Joyce Glasser reviews Plus One (February 7, 2020), Cert. 15, 99 min.
The world might not need another romcom centered around cringeworthy wedding speeches, but if you must have your monthly fix, you could do a lot worse than Plus One. What makes it a cut above the rest is a fresh, spontaneous and ring-true performance from cringe-comedy web TV star Maya Erskine (playing Alice) and her on-screen chemistry with Ben (played by Jack Quaid, the son of Dennis Quaid and romcom royalty, Meg Ryan). The film, by first time writer-director team Jeff Chan and Andrew Rhymer is the Californian, late Millennial, middle-class equivalent of Four Weddings and Funeral, minus Hugh Grant or Funeral Blues, but with a helpful gay couple who see what others do not.
Ben and Alice have known each since college ten years earlier and have become frequent ‘plus one’s’ by default. They know many of the same people and are always showing up at the same weddings that they are obliged to attend, despite hating the expense, the distasteful best man speeches, the bad food, bad hangovers and the loneliness. Worst of all, they are placed at the singles tables.
Ah loneliness! This, and the common problem of how to turn a co-ed friendship into a romance, is where the film finds something to hang onto. Here you are single – and in Alice’s case, she has recently broken up with her long-term boyfriend – but forced to celebrate someone else romantic happiness over and again.
Early in the season, Alice suggests that she and Ben should attend all the weddings together over the summer to share the expenses, avoid the singles’ table and to have company in the car.
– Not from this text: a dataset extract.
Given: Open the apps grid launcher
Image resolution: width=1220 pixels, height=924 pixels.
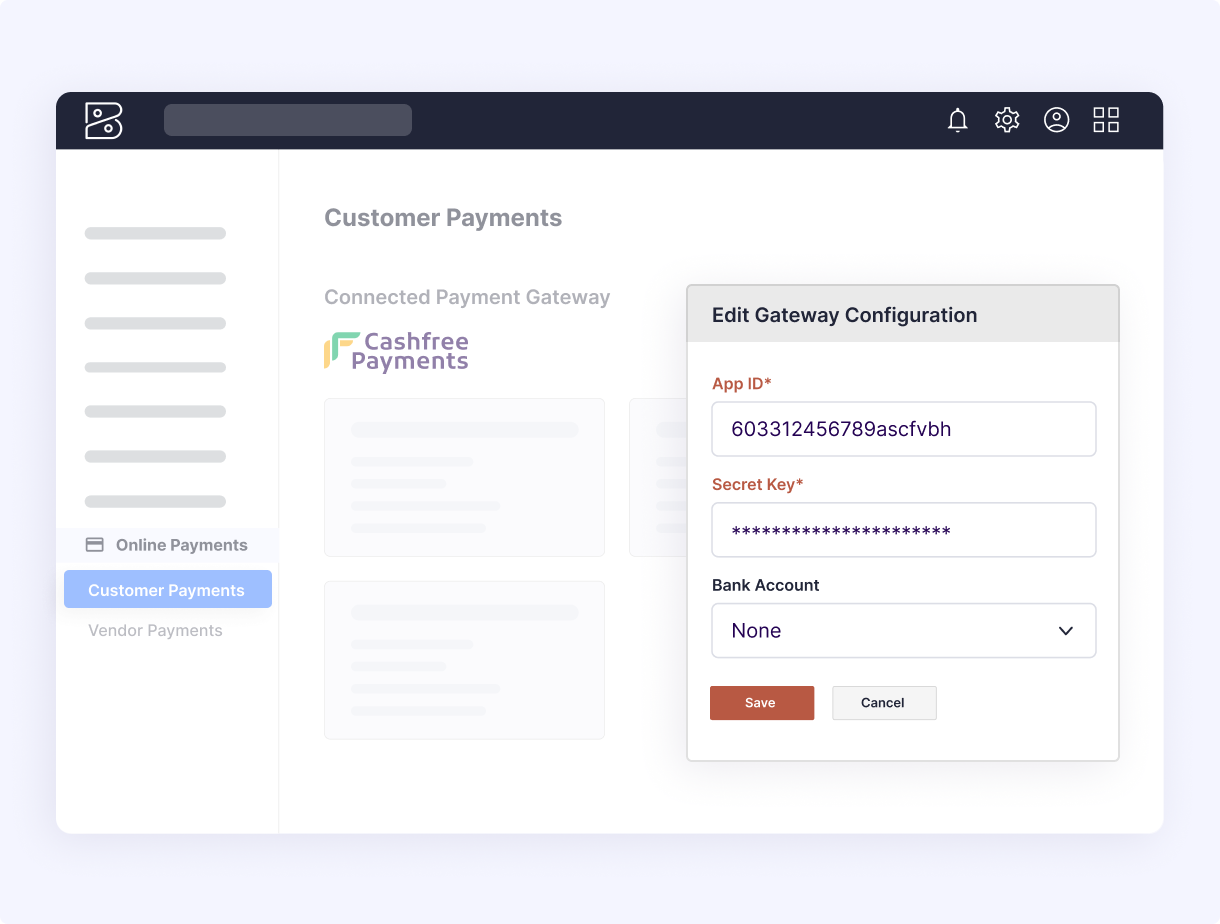Looking at the screenshot, I should point(1106,121).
She will be his plus one he will be hers. Ben is reluctant, until Alice points out that she is an ideal position to canvass eligible girls for him and build him up before introducing them to him.
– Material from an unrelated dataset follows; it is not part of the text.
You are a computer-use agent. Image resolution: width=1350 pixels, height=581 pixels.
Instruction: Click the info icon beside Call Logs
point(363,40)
There is not much humour derived from sketches where Ben appears to living the bachelor’s dream, for we know it is a phony construct and Ben is not really that kind of guy. And, of course, some of us will already know that the woman Ben is made for needs no introduction.
If the script struggles to create obstacles to the inevitable revelation, the chemistry between the two lead actors is the dead giveaway that their pact of convenience is based on self-deception. After witnessing Ben and Alice together, in their hotel room (which they share to economise), having a good laugh at the ceremonies or fending off inevitable questions about their own relationship, it is obvious that the two are made for one another.
Only gradually do Alice and Ben realise they are falling in love, and them, to give the film the obstacle it lacks, Ben gets cold feet.
While there is not much of a plot, no surprises and certainly no answers to philosophical questions, there are more physical gags and funny moments than you have come to expect in romcoms. And at 99 mins, the entertaining Alice and Ben show does not overstay its welcome.